▼▼▼

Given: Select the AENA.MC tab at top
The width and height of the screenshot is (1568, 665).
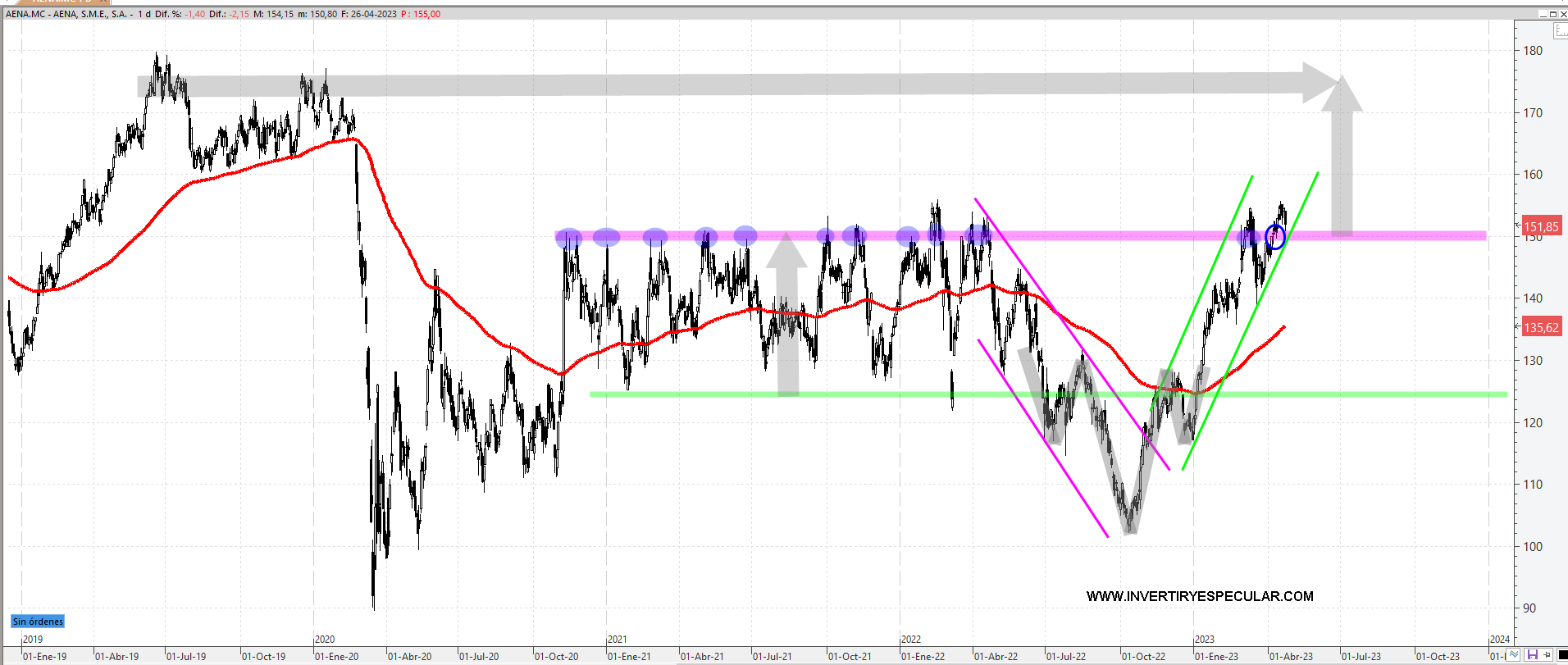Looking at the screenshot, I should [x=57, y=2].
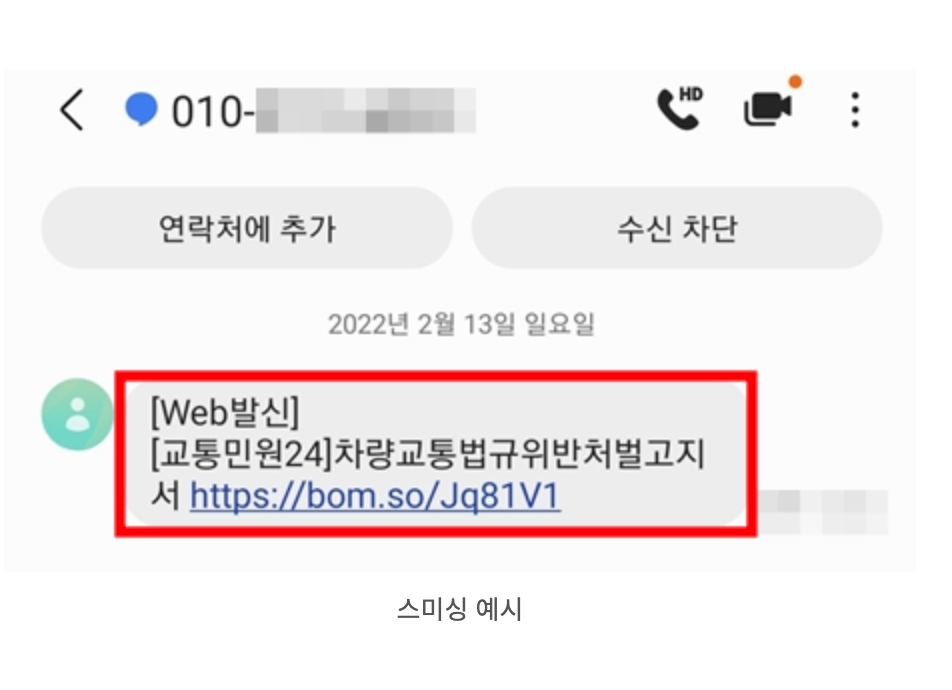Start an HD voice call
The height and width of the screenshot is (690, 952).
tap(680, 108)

▲▲▲

Exercise objective -> Apart from the images, retype the full material exactly as written.

Your response ->
Given: Select the AENA.MC tab at top
The width and height of the screenshot is (1568, 665).
Looking at the screenshot, I should [x=57, y=2].
Start an HD voice call
The height and width of the screenshot is (690, 952).
tap(680, 108)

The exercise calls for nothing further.